A coalition of more than 15 organizations and community members at large held a peaceful demonstration on the main quad Tuesday in response to the six Danish cartoons printed in the Daily Illini last Thursday.
"The demonstration was to illustrate two points," said Reem Rahman, junior in LAS and communications director of the University's Council on American-Islamic Relations. "First to show that we were all united under a peaceful cause against all forms of hatred, and second to educate each other that all religious figures are worthy of dignity and respect regardless of diversity of faith."
Shaz Kaiseruddin, Muslim Student Association president and graduate student, said the demonstration was part of a larger initiative geared towards promoting open dialogue.
Various members from the community showed their support.
Stacy Coleman, a Christian who is a member of the Muslim Women's Outreach, said the Muslims' heart and purpose were in the right place.
"I wanted to support a peaceful effort to communicate why so much that has happened is hurtful to Muslims," she said. "Perhaps by my presence there, as someone who is not a Muslim by appearance, may cause other non-Muslims to stop and reconsider preconceptions they may have that are not grounded in truth."
John Hudson, visiting lecturer in the Intensive English Institute, said the demonstrators were getting their message across in a peaceful and reasonable way.
"I'm all for that," Hudson said.
Throughout the demonstration, there were about ten speakers from the campus and the community, giving prepared statements or their personal reactions, Rahman said.
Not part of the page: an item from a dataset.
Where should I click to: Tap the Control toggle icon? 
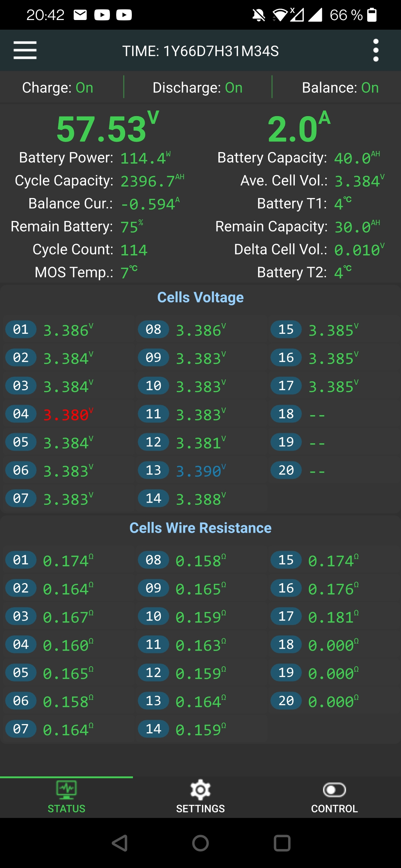click(334, 790)
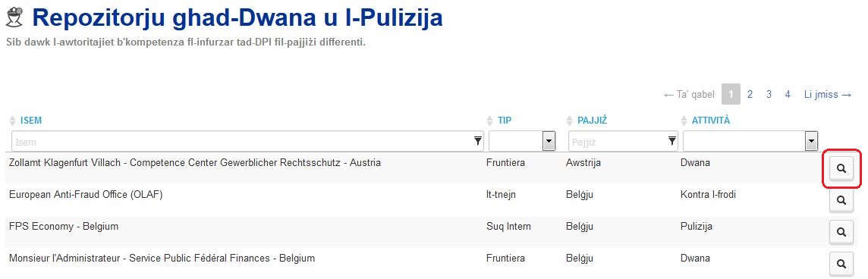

She estimated about 120 people were present.
Carol Inskeep, librarian at the Urbana Free Public Library, said she had been concerned about the perception of Muslim people in the U.S. ever since Sept. 11.
"Our government has been violating the civil liberties of Muslims living in our country and increasing this climate of stereotyping," Inskeep said. "We need to stop sowing hatred and misunderstanding and think about what's actually going to promote education and the public good."
Mobin Shorish, emeritus in comparative education and economics of education, agreed good learning cannot take place in a hostile environment.
"The cartoons go against the mission of the University," Shorish said.
In addition to the crowd of supporters there were neutral University administrators who refused to comment and outspoken protesters against the demonstration.
Leo Buchignani, senior in Communications, acting privately, read from the Quran translated by Abdullah Yusuf Ali, "The Sword of the Prophet" by Serge Trifkovic and "The Politically Incorrect Guide to Islam" by Robert Spencer, projecting loudly from the patio to be heard over the speakers.
"A bunch of people gathered to protest against free expression of the truth about Islam," Buchignani said, who said he had been extensively researching Islam. "So I arrived to express the truth about Islam, lest otherwise people think the Muslims were right, and nobody dared contradict them."
Buchignani was joined by friend Marcin Kulis, junior in LAS, who held up a blown-up cartoon of Prophet Muhammad wearing a bomb-shaped turban.
"When what everyone 'knows' is so far from the truth, the best one can do is state the truth boldly and hope it begins a process of change," Buchignani said.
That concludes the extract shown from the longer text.